PROBLEM DETAILS:
Locate, in the data below, the line that contains "Image resolution: width=1366, height=1401." and the line that contains "About Us [button] (910, 79)"; reproduce exactly those two lines and every line between them, nothing more.

SUPPLIED MATERIAL:

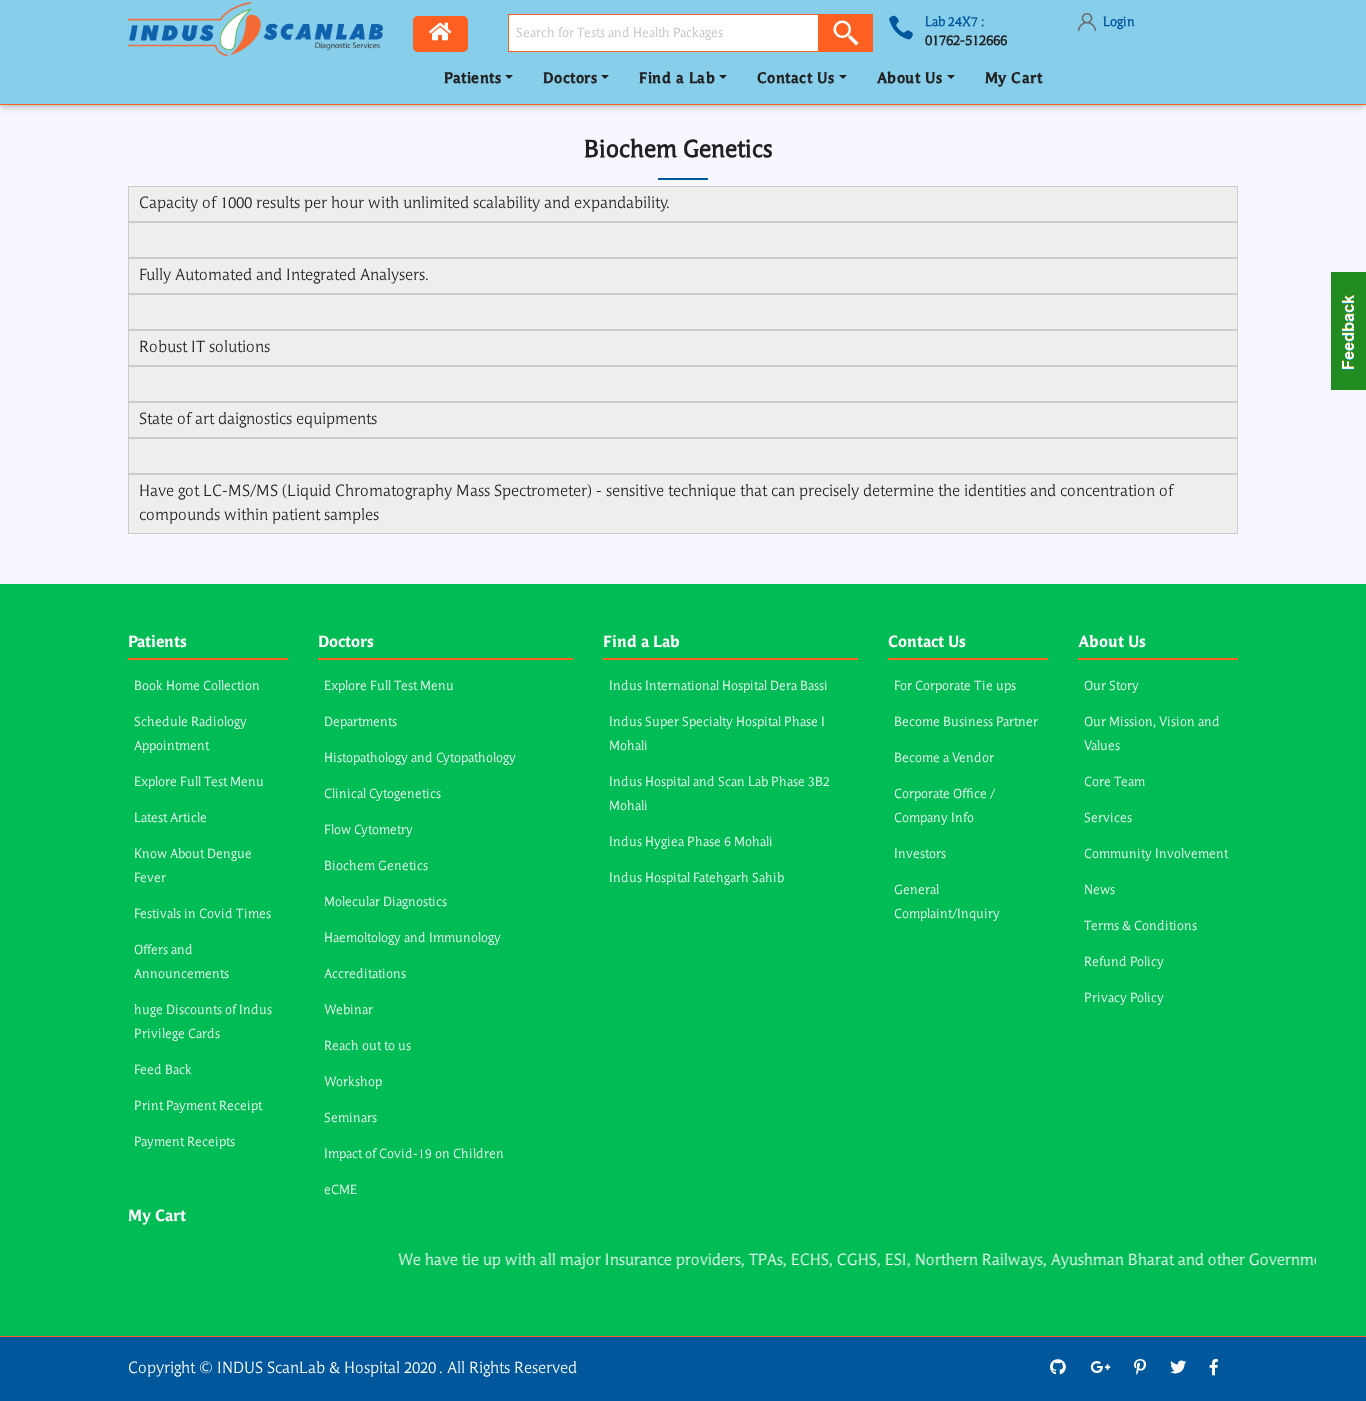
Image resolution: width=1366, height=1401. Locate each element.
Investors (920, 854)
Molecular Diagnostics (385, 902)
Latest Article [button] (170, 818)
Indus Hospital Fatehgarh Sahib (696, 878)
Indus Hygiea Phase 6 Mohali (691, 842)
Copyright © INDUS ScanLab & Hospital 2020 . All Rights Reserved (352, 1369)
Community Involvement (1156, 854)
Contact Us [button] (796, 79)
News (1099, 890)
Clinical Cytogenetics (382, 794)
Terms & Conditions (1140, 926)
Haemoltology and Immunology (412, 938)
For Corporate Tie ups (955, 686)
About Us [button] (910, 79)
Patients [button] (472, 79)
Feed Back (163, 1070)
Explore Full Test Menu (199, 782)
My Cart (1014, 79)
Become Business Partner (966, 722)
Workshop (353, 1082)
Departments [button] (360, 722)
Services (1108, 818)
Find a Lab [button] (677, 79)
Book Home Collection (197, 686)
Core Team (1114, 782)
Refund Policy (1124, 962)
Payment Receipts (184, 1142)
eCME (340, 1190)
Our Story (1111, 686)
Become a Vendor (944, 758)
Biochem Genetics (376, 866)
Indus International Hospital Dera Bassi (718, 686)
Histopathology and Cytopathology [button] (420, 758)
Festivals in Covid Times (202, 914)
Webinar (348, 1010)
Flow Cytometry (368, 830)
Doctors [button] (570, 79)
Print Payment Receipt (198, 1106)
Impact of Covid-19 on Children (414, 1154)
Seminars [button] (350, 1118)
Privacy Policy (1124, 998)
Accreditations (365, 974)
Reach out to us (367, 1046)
...
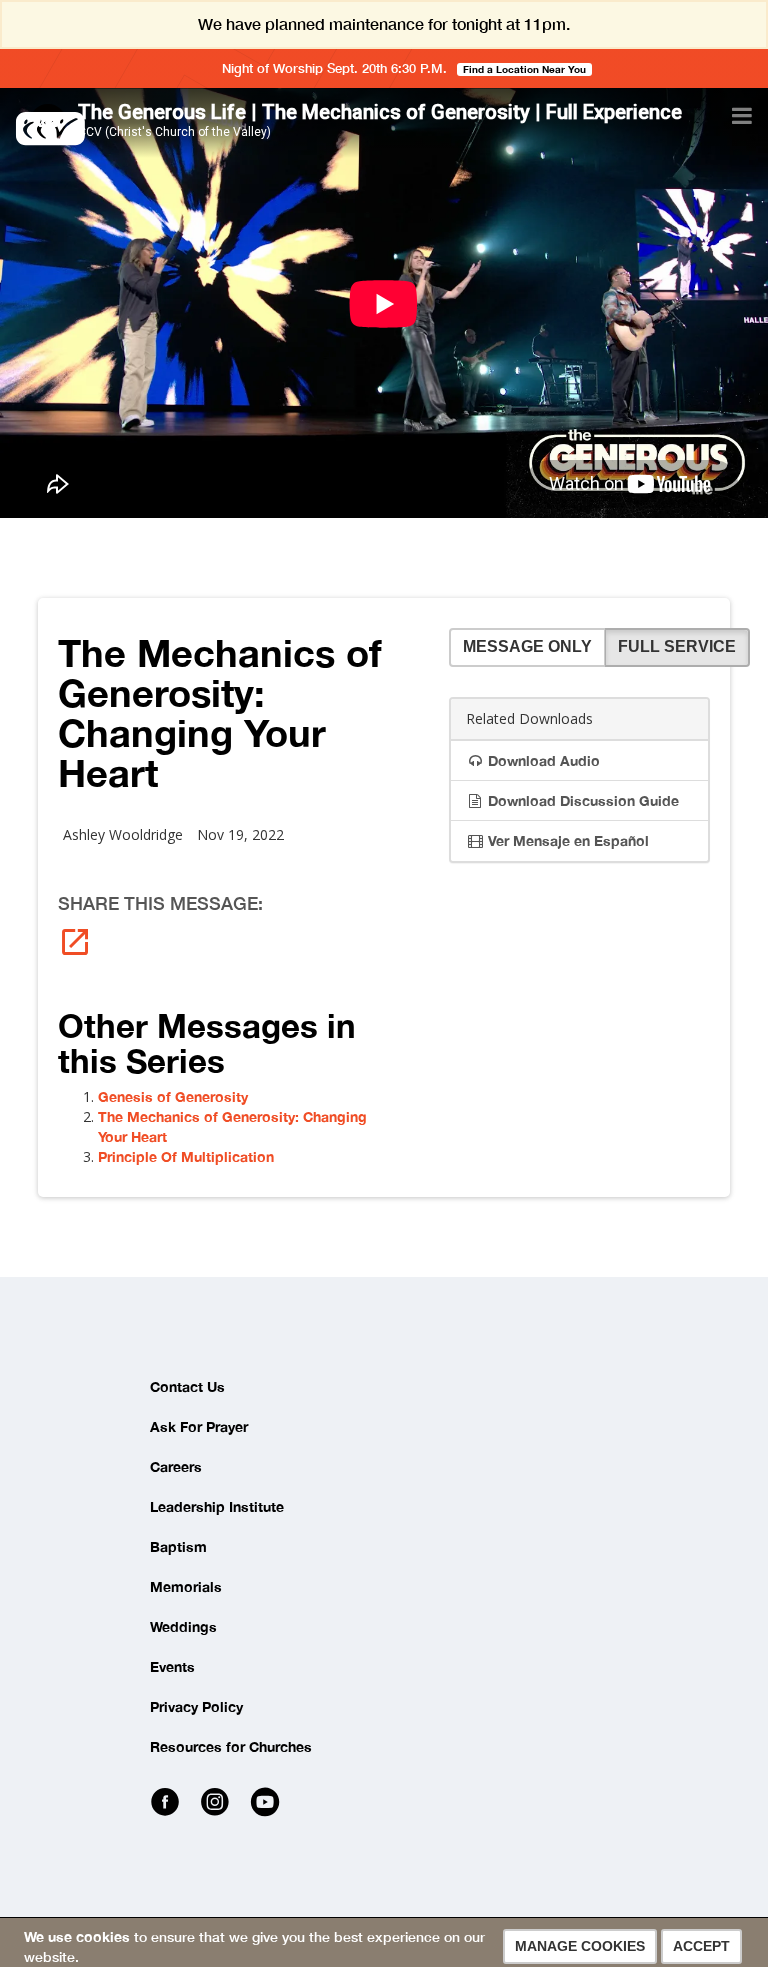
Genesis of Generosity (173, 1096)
--
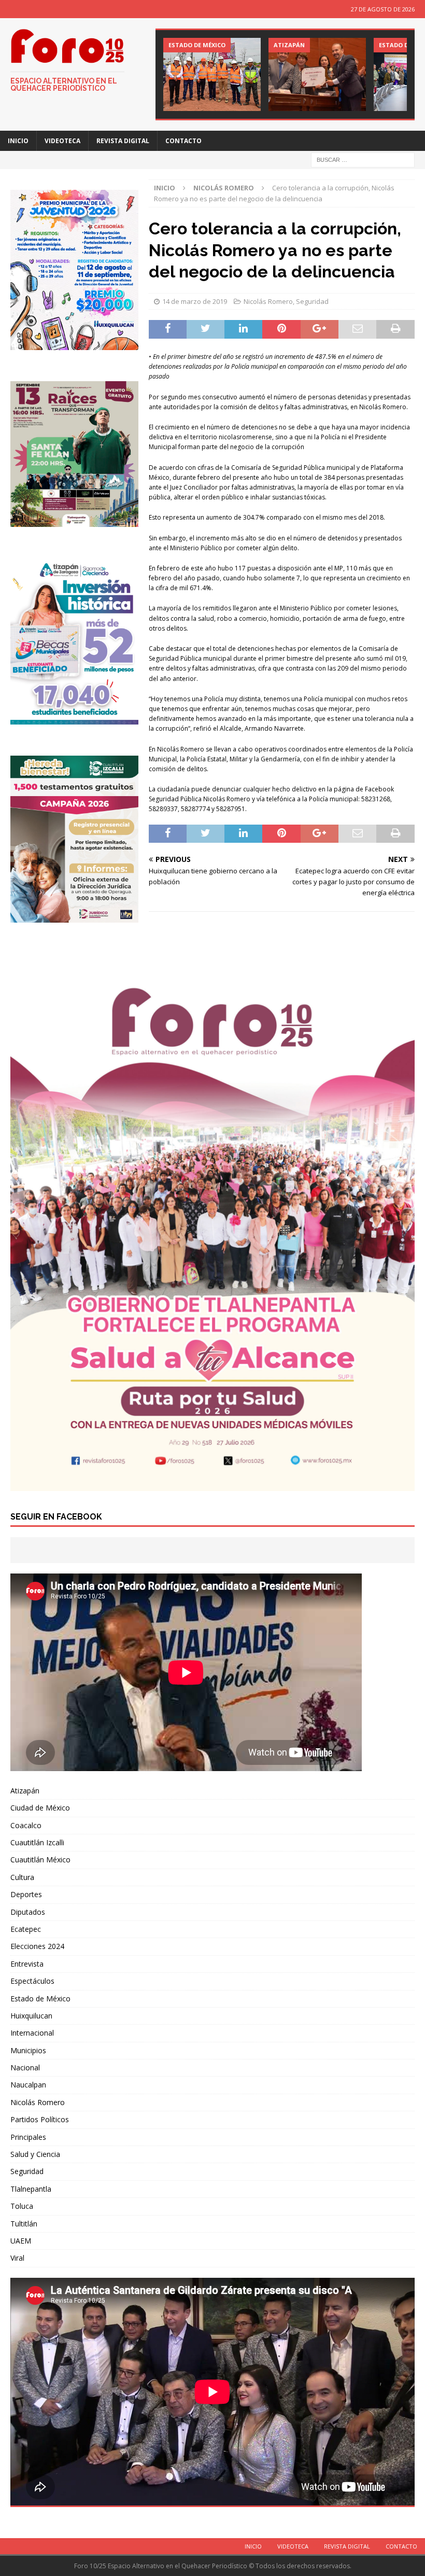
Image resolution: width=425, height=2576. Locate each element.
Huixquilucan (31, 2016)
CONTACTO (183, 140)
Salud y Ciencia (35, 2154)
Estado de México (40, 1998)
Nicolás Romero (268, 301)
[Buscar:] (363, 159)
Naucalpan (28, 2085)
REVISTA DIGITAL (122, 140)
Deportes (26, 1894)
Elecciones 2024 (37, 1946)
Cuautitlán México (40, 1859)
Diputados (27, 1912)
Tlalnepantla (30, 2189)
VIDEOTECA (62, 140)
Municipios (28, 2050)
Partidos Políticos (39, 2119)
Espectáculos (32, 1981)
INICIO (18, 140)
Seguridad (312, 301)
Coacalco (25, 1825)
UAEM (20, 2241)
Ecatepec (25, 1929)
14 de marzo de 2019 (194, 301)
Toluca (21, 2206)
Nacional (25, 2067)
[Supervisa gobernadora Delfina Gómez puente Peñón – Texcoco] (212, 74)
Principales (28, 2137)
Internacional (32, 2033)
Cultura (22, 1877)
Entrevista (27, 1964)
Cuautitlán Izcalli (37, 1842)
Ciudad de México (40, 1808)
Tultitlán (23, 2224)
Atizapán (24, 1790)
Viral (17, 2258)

RESULT OF THIS TASK:
Image resolution: width=1366, height=1401. Locate each element.
Investors (920, 854)
Molecular Diagnostics (385, 902)
Latest Article [button] (170, 818)
Indus Hospital Fatehgarh Sahib (696, 878)
Indus Hygiea Phase 6 Mohali (691, 842)
Copyright © INDUS ScanLab & Hospital 2020 . All Rights Reserved (352, 1369)
Community Involvement (1156, 854)
Contact Us [button] (796, 79)
News (1099, 890)
Clinical Cytogenetics (382, 794)
Terms & Conditions (1140, 926)
Haemoltology and Immunology (412, 938)
For Corporate Tie ups (955, 686)
About Us [button] (910, 79)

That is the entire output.